# WRITTEN TASK
Rewrite the items from the first one through the line containing "tap(402, 388)", changing "green" to "blue" and leaving everything else unchanged. Omit the pictures.

# SOURCE MATERIAL
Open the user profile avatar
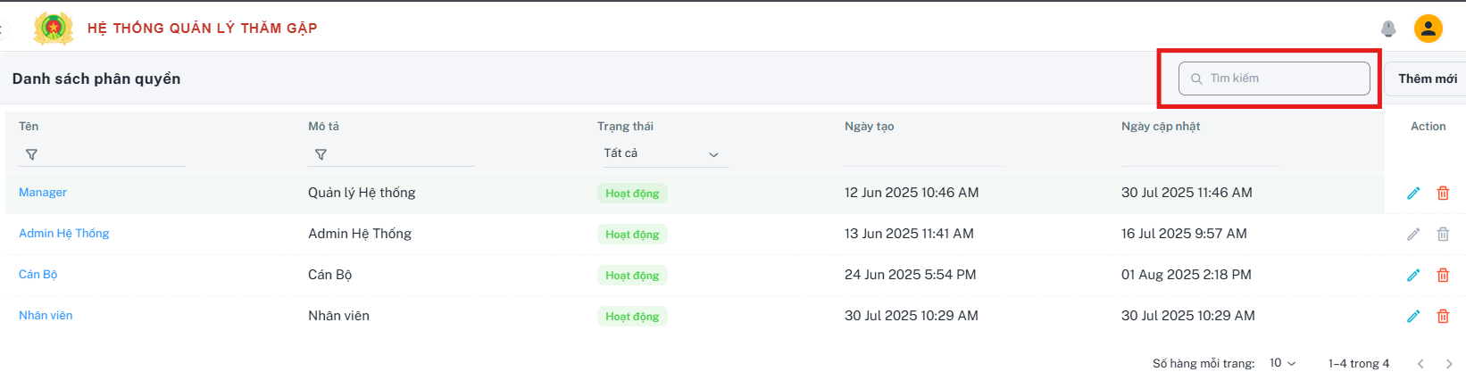The height and width of the screenshot is (380, 1466). pos(1429,29)
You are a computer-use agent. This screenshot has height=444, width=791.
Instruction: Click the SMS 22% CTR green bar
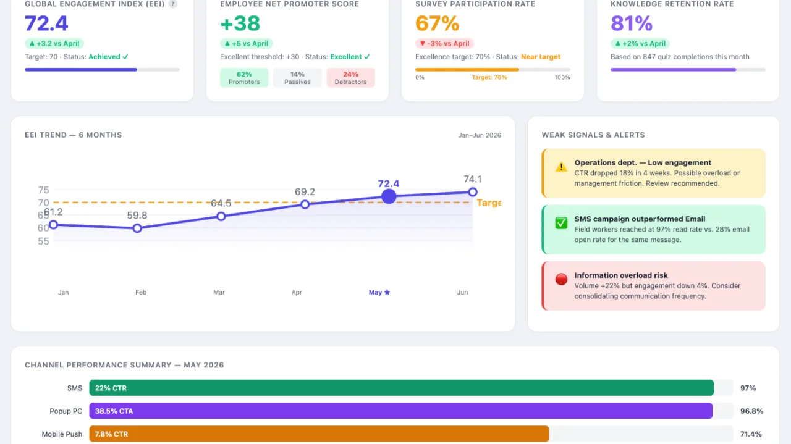tap(402, 388)
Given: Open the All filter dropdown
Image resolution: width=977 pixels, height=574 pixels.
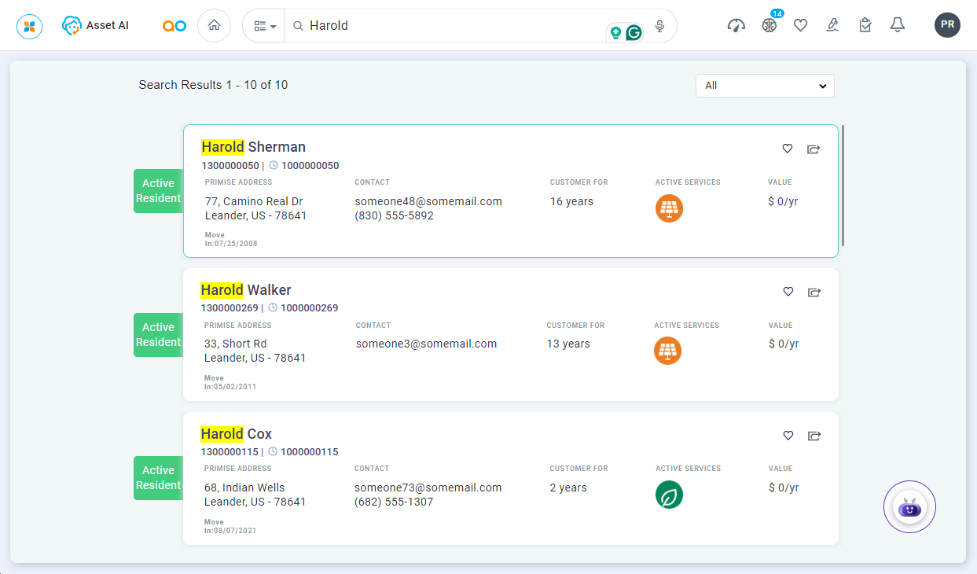Looking at the screenshot, I should 764,86.
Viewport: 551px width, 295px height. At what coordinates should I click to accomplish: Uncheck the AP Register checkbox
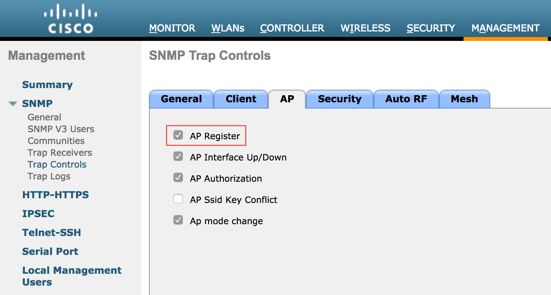click(178, 136)
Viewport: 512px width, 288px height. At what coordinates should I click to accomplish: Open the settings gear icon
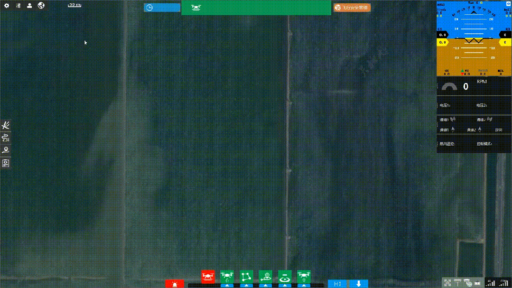tap(7, 6)
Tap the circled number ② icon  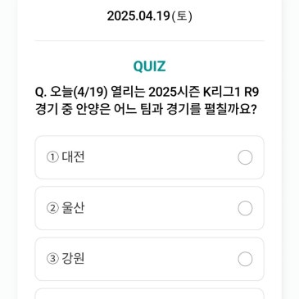[52, 208]
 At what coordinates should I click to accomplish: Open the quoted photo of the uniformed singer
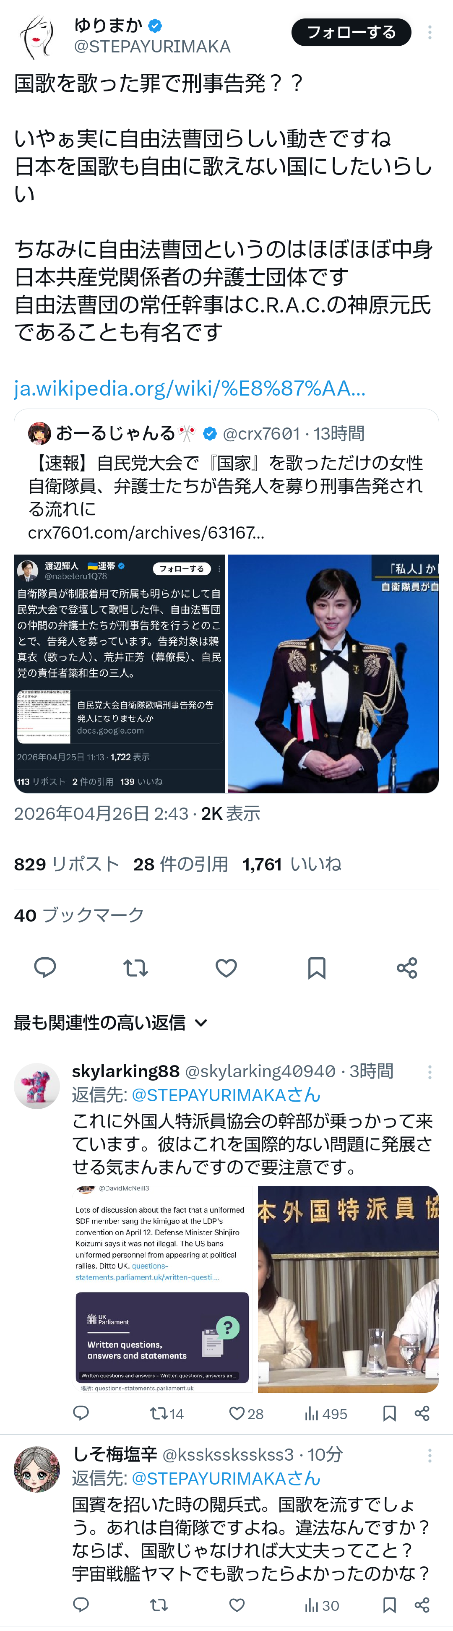(333, 674)
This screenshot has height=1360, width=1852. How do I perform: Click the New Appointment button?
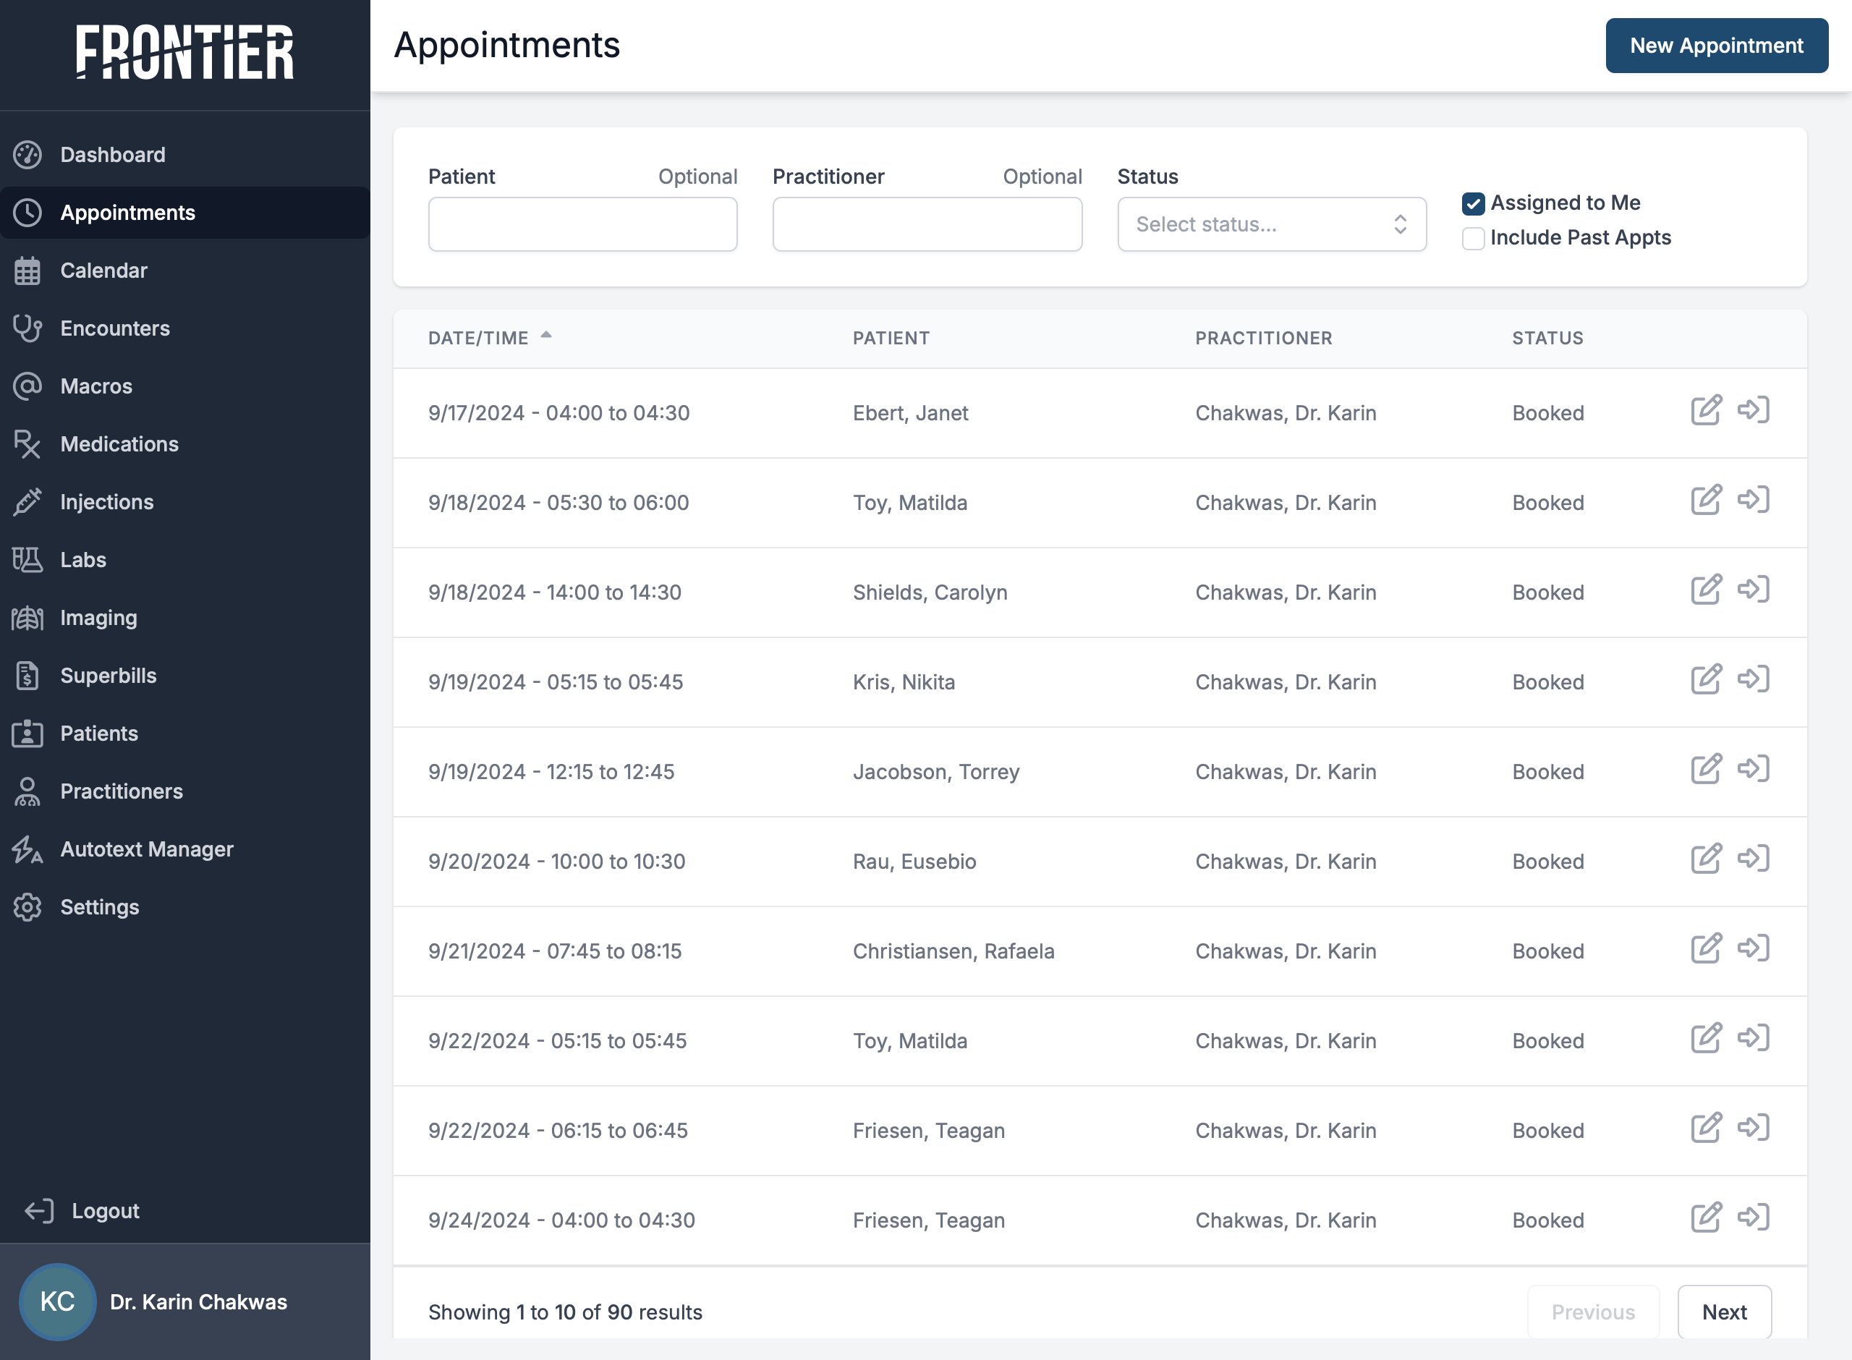(1716, 46)
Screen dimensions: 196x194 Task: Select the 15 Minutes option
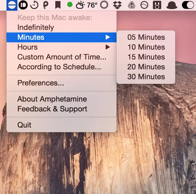click(x=146, y=57)
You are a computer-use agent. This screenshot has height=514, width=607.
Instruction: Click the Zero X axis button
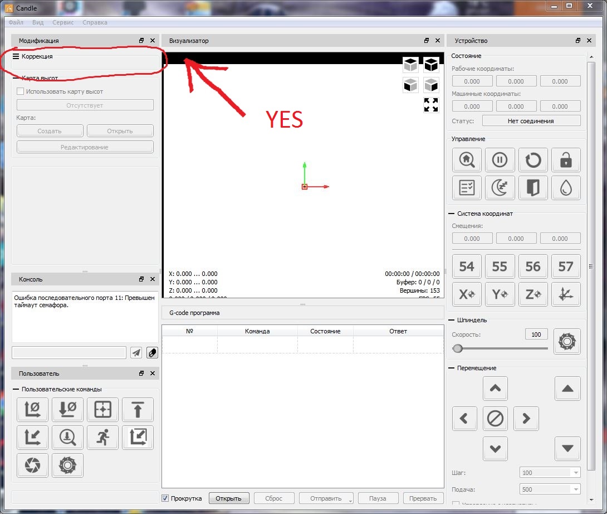pos(467,294)
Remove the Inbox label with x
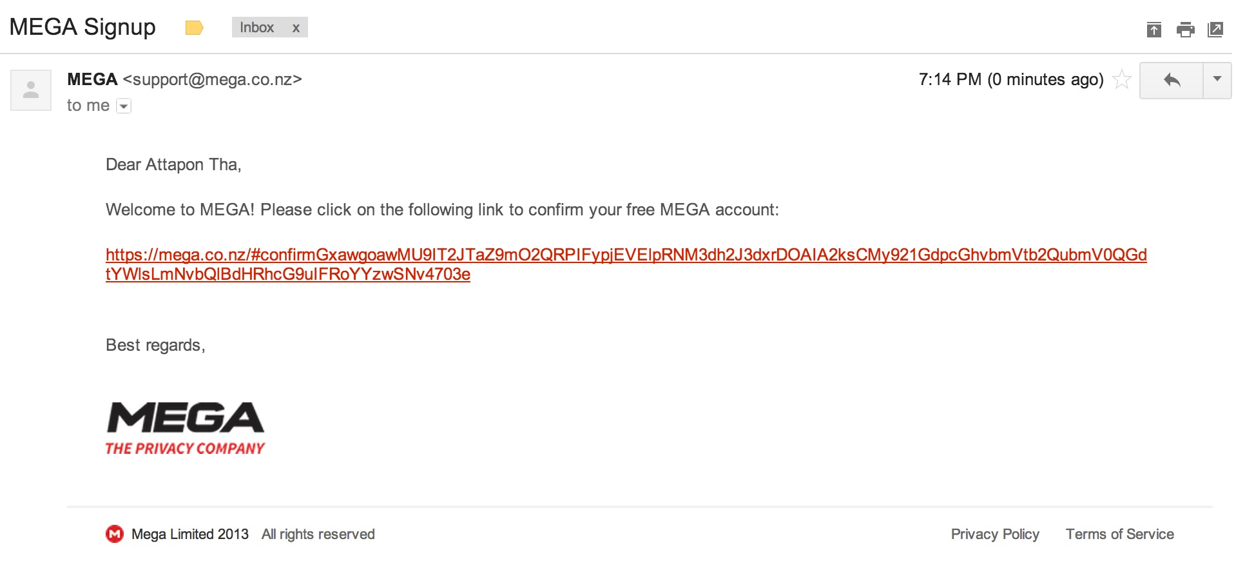 296,28
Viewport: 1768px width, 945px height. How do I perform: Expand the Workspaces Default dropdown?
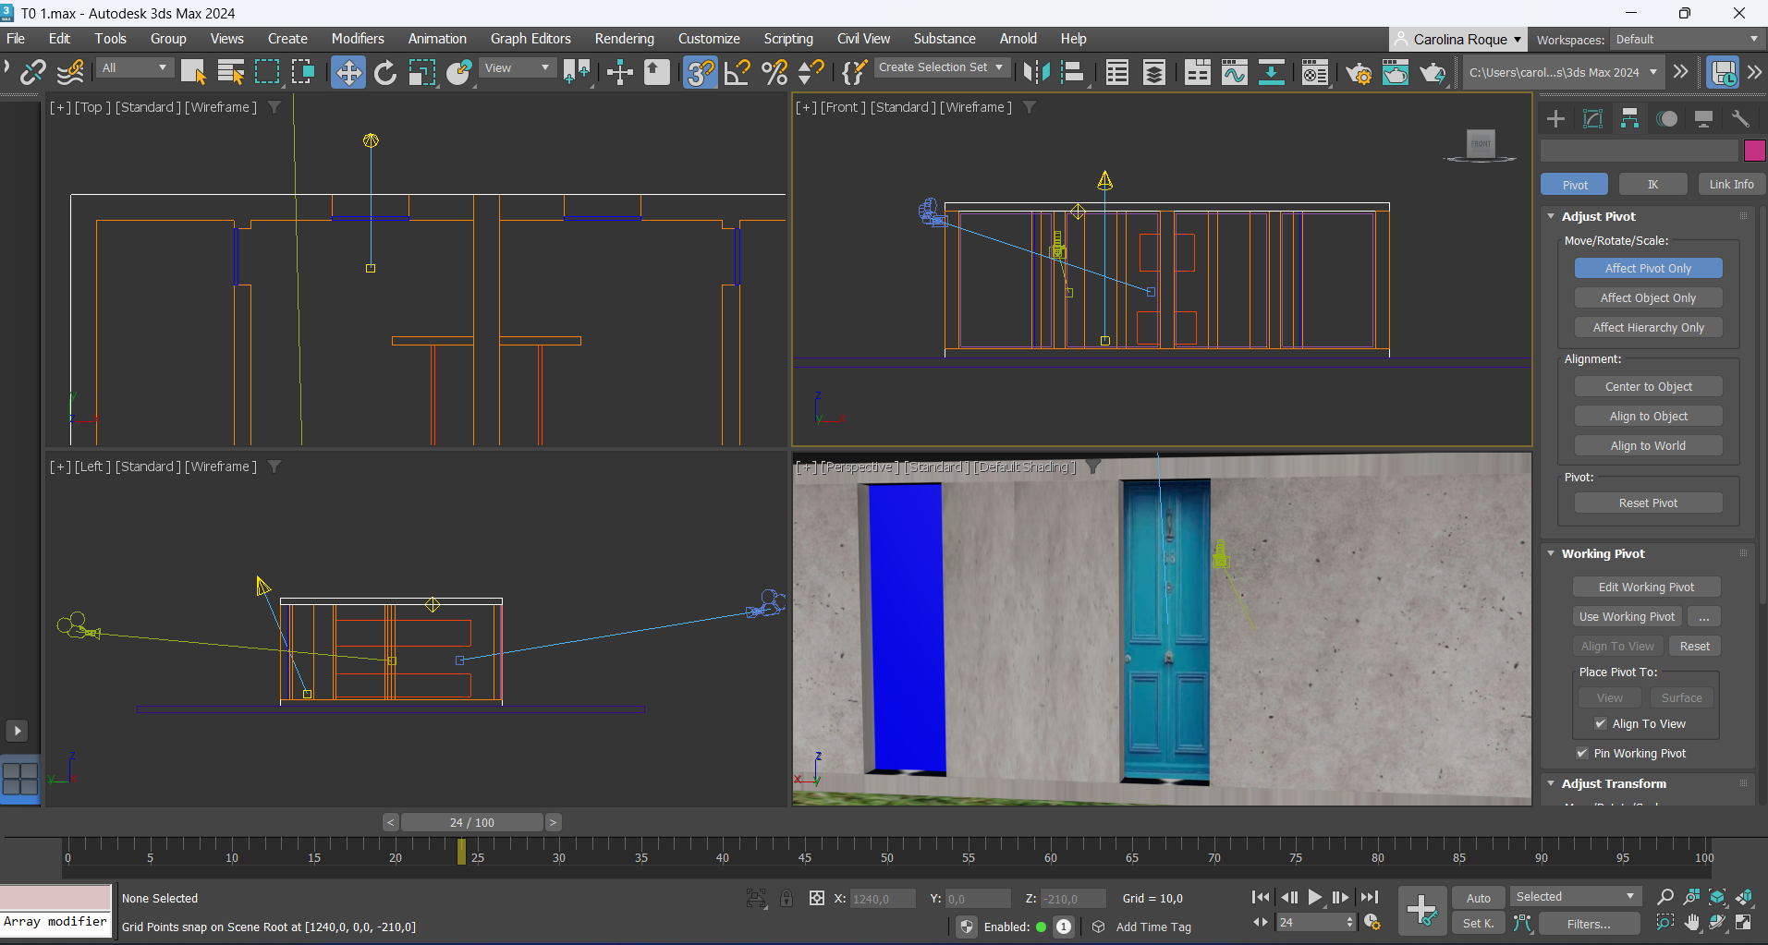pos(1687,39)
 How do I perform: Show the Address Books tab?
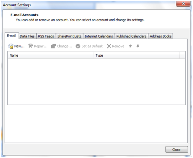[x=160, y=36]
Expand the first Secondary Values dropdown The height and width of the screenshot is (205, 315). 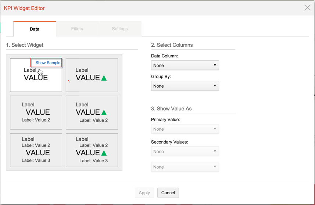pos(185,152)
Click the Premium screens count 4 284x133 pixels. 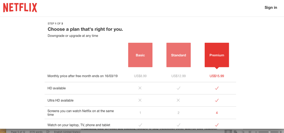(x=217, y=113)
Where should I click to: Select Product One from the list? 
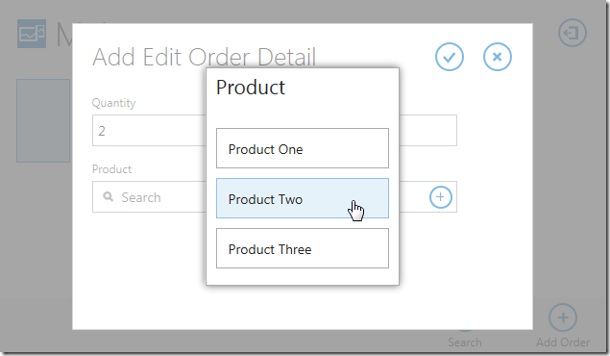303,148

# FINAL ANSWER
Open the user profile avatar
The height and width of the screenshot is (380, 1466). pos(1429,29)
You are a computer-use agent. This screenshot has height=444, width=791.
Instruction: Click the SMS 22% CTR blue bar
tap(402, 388)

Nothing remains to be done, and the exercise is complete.